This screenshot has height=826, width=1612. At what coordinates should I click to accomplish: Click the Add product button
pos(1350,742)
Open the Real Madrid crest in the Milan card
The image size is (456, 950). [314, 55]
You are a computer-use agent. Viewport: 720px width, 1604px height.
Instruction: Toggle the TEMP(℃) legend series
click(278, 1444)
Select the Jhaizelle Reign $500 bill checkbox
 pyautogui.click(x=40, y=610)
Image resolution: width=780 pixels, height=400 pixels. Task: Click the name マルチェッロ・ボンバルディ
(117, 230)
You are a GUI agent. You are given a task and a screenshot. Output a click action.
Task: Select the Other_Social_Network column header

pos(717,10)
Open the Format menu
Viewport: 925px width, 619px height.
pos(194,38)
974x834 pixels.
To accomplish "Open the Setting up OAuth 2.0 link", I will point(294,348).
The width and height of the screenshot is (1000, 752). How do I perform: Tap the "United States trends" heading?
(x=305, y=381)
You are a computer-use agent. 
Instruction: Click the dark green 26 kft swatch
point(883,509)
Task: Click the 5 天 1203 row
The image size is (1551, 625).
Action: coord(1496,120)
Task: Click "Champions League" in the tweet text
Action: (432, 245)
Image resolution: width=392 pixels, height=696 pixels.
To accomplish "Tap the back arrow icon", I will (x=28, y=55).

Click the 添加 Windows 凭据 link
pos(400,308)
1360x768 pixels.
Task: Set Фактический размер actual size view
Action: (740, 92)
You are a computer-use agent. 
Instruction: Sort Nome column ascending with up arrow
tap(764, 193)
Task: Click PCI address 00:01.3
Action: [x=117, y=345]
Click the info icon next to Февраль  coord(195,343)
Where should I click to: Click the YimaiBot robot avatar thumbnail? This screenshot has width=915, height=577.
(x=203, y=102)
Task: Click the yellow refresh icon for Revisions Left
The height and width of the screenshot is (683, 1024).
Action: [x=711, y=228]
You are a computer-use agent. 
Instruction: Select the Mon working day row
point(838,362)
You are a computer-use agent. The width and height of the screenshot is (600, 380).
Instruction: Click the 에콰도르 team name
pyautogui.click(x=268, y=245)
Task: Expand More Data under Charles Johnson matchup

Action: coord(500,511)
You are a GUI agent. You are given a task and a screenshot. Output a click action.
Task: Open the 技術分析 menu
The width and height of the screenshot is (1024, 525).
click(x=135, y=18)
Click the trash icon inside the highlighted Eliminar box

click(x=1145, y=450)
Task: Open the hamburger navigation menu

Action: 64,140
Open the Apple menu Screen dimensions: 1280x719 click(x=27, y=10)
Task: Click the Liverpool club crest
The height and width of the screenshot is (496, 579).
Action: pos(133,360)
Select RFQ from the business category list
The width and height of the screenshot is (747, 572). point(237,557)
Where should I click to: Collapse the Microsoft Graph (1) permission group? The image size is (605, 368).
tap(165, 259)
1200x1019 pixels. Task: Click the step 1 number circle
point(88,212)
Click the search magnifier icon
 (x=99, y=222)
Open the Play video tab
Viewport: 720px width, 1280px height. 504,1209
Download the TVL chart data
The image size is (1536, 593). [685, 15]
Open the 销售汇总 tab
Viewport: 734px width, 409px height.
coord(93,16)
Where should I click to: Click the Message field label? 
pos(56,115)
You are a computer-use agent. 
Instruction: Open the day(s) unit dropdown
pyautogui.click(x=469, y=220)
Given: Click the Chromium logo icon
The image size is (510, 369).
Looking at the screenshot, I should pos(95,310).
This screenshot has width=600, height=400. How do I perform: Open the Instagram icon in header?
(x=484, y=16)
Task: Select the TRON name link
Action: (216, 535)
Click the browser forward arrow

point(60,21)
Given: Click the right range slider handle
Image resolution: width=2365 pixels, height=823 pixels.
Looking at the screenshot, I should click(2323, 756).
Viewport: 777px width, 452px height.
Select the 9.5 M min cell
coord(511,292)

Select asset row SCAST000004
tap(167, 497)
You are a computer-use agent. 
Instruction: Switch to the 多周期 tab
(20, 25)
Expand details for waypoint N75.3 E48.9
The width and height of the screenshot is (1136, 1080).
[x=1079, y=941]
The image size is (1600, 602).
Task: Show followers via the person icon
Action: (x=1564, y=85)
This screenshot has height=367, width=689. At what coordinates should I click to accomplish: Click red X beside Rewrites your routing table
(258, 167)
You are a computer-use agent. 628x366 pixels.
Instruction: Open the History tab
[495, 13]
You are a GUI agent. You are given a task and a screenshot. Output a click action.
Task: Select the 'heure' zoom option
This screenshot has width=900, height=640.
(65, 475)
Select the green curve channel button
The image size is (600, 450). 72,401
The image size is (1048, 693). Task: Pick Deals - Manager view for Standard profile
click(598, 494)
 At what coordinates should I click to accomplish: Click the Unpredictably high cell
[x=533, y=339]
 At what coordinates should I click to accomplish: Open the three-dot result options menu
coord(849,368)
+--
_DIRECTIONS FOR THIS TASK_
Extract all of the data shown above and repeat it verbatim.

_YOUR RESPONSE_
This screenshot has height=826, width=1612. At what coordinates should I click to accomplish: Click the Add product button
pos(1350,742)
Open the Real Madrid crest in the Milan card
The image size is (456, 950). [314, 55]
You are a computer-use agent. Viewport: 720px width, 1604px height.
Instruction: Toggle the TEMP(℃) legend series
click(278, 1444)
Select the Jhaizelle Reign $500 bill checkbox
 pyautogui.click(x=40, y=610)
Image resolution: width=780 pixels, height=400 pixels. Task: Click the name マルチェッロ・ボンバルディ
(117, 230)
You are a GUI agent. You are given a task and a screenshot. Output a click action.
Task: Select the Other_Social_Network column header

pos(717,10)
Open the Format menu
Viewport: 925px width, 619px height.
pos(194,38)
974x834 pixels.
To accomplish "Open the Setting up OAuth 2.0 link", I will point(294,348).
The width and height of the screenshot is (1000, 752). How do I perform: Tap the "United States trends" heading?
(x=305, y=381)
You are a computer-use agent. 
Instruction: Click the dark green 26 kft swatch
point(883,509)
Task: Click the 5 天 1203 row
The image size is (1551, 625).
Action: coord(1496,120)
Task: Click "Champions League" in the tweet text
Action: (432, 245)
Image resolution: width=392 pixels, height=696 pixels.
To accomplish "Tap the back arrow icon", I will (x=28, y=55).

Click the 添加 Windows 凭据 link
pos(400,308)
1360x768 pixels.
Task: Set Фактический размер actual size view
Action: (740, 92)
You are a computer-use agent. 
Instruction: Sort Nome column ascending with up arrow
tap(764, 193)
Task: Click PCI address 00:01.3
Action: [x=117, y=345]
Click the info icon next to Февраль  coord(195,343)
Where should I click to: Click the YimaiBot robot avatar thumbnail? This screenshot has width=915, height=577.
(x=203, y=102)
Task: Click the yellow refresh icon for Revisions Left
The height and width of the screenshot is (683, 1024).
Action: [x=711, y=228]
You are a computer-use agent. 
Instruction: Select the Mon working day row
point(838,362)
You are a computer-use agent. The width and height of the screenshot is (600, 380).
Instruction: Click the 에콰도르 team name
pyautogui.click(x=268, y=245)
Task: Expand More Data under Charles Johnson matchup

Action: coord(500,511)
You are a GUI agent. You are given a task and a screenshot. Output a click action.
Task: Open the 技術分析 menu
The width and height of the screenshot is (1024, 525).
click(x=135, y=18)
Click the trash icon inside the highlighted Eliminar box

click(x=1145, y=450)
Task: Open the hamburger navigation menu

Action: 64,140
Open the Apple menu Screen dimensions: 1280x719 click(x=27, y=10)
Task: Click the Liverpool club crest
The height and width of the screenshot is (496, 579).
Action: pos(133,360)
Select RFQ from the business category list
The width and height of the screenshot is (747, 572). point(237,557)
Where should I click to: Collapse the Microsoft Graph (1) permission group? The image size is (605, 368).
tap(165, 259)
1200x1019 pixels. Task: Click the step 1 number circle
point(88,212)
Click the search magnifier icon
 (x=99, y=222)
Open the Play video tab
Viewport: 720px width, 1280px height. 504,1209
Download the TVL chart data
The image size is (1536, 593). [685, 15]
Open the 销售汇总 tab
Viewport: 734px width, 409px height.
coord(93,16)
Where should I click to: Click the Message field label? 
pos(56,115)
You are a computer-use agent. 
Instruction: Open the day(s) unit dropdown
pyautogui.click(x=469, y=220)
Given: Click the Chromium logo icon
The image size is (510, 369).
Looking at the screenshot, I should pos(95,310).
This screenshot has width=600, height=400. How do I perform: Open the Instagram icon in header?
(x=484, y=16)
Task: Select the TRON name link
Action: (216, 535)
Click the browser forward arrow

point(60,21)
Given: Click the right range slider handle
Image resolution: width=2365 pixels, height=823 pixels.
Looking at the screenshot, I should click(2323, 756).
Viewport: 777px width, 452px height.
Select the 9.5 M min cell
coord(511,292)

Select asset row SCAST000004
tap(167, 497)
You are a computer-use agent. 
Instruction: Switch to the 多周期 tab
(20, 25)
Expand details for waypoint N75.3 E48.9
The width and height of the screenshot is (1136, 1080).
[x=1079, y=941]
The image size is (1600, 602).
Task: Show followers via the person icon
Action: (x=1564, y=85)
This screenshot has height=367, width=689. At what coordinates should I click to accomplish: Click red X beside Rewrites your routing table
(258, 167)
You are a computer-use agent. 628x366 pixels.
Instruction: Open the History tab
[495, 13]
You are a GUI agent. You are given a task and a screenshot. Output a click action.
Task: Select the 'heure' zoom option
This screenshot has width=900, height=640.
(65, 475)
Select the green curve channel button
The image size is (600, 450). 72,401
The image size is (1048, 693). Task: Pick Deals - Manager view for Standard profile
click(598, 494)
 At what coordinates should I click to accomplish: Click the Unpredictably high cell
[x=533, y=339]
 At what coordinates should I click to accomplish: Open the three-dot result options menu
coord(849,368)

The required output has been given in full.